**AVAILABLE DATA:**
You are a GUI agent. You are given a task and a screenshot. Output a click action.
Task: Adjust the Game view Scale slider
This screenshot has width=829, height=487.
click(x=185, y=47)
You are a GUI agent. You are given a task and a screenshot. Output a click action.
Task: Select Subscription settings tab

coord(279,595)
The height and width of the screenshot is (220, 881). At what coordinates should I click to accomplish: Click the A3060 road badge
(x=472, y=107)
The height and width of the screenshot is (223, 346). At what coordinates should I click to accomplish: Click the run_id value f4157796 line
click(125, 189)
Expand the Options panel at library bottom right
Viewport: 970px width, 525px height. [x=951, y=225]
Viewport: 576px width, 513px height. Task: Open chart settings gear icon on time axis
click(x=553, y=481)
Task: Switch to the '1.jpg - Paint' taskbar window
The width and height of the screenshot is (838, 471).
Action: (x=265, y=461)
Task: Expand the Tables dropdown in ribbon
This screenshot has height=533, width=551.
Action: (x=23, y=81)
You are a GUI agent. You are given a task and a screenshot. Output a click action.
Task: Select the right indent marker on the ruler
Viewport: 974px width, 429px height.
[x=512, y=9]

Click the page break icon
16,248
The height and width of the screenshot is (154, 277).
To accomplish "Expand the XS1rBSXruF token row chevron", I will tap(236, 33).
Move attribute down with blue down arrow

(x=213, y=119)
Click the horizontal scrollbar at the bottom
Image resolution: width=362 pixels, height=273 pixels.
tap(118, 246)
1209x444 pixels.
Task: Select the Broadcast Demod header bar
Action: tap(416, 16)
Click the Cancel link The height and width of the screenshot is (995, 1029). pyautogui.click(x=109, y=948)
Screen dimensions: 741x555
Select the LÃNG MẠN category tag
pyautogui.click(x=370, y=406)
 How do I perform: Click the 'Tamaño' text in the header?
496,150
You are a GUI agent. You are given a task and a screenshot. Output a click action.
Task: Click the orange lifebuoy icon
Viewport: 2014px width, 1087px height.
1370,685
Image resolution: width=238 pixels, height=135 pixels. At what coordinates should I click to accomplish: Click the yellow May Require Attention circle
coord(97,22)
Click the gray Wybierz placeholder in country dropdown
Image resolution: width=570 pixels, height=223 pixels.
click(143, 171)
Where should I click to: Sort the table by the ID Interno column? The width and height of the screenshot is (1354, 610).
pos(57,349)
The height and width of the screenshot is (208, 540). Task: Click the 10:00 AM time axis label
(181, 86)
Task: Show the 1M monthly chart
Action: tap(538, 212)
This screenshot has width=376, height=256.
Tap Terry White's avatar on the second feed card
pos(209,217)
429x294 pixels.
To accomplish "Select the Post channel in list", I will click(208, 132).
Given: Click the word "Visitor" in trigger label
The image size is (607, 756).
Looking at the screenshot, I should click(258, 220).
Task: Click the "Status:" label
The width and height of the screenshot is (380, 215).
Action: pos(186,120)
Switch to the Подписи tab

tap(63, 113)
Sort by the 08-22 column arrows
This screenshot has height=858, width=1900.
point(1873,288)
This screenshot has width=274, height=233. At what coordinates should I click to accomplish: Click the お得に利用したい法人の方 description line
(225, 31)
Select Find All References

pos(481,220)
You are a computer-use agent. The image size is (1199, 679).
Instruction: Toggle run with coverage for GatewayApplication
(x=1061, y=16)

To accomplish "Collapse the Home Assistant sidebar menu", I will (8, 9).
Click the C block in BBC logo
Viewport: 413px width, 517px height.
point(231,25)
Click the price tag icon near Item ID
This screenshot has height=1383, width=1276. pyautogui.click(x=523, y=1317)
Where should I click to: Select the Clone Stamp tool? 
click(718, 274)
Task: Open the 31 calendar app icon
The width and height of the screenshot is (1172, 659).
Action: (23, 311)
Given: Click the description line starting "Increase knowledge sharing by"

**ABOUT THIS TASK:** Your task is to copy each line from the material above that includes the word "dropdown".

**TASK RESPONSE:**
Task: Expand the Tables dropdown in ribbon
Click the gray Wybierz placeholder in country dropdown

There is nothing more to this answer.